_Data for the task_.
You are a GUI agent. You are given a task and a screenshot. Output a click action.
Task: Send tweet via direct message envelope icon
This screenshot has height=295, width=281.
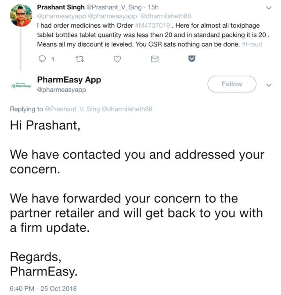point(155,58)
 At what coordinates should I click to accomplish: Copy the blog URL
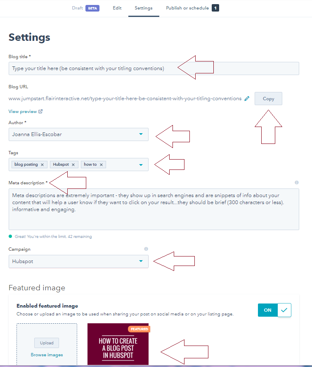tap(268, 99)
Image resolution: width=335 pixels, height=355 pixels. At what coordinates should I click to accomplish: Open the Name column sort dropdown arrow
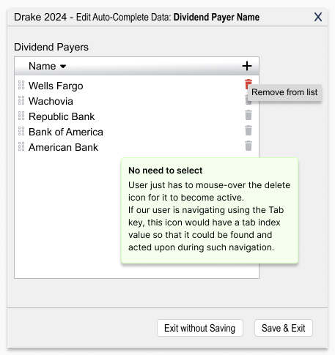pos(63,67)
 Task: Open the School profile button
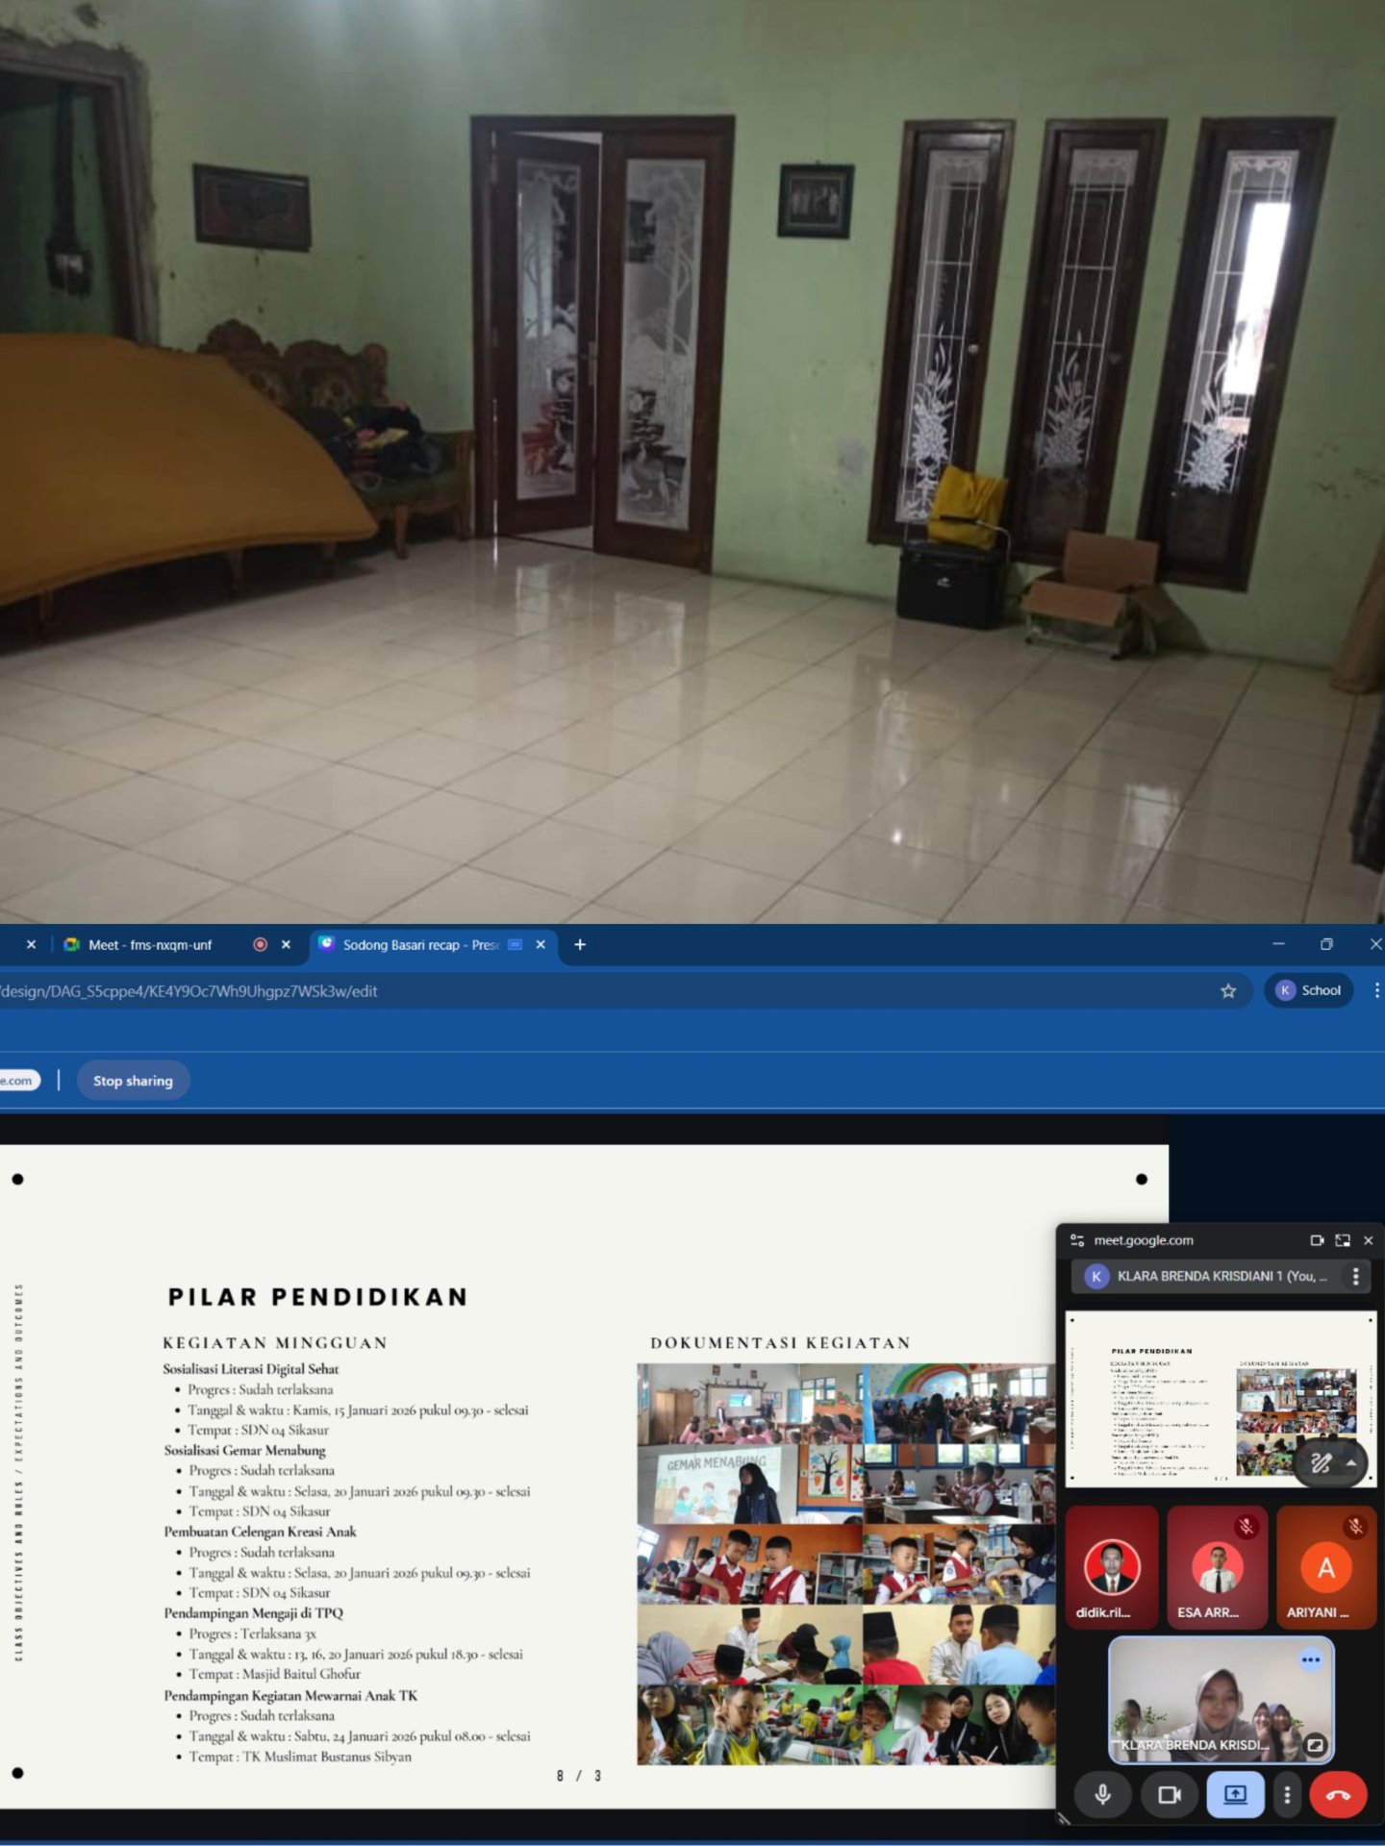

_What is expected_.
Please copy out the records above word for word, leaving out the pictures.

_Worked solution_.
You are a GUI agent. You are given a task and a screenshot. Output a click action.
Task: Send tweet via direct message envelope icon
This screenshot has height=295, width=281.
point(155,58)
 At what coordinates should I click to accomplish: Copy the blog URL
tap(268, 99)
Image resolution: width=335 pixels, height=355 pixels. At what coordinates should I click to accomplish: Open the Name column sort dropdown arrow
pos(63,67)
 Task: Open the School profile button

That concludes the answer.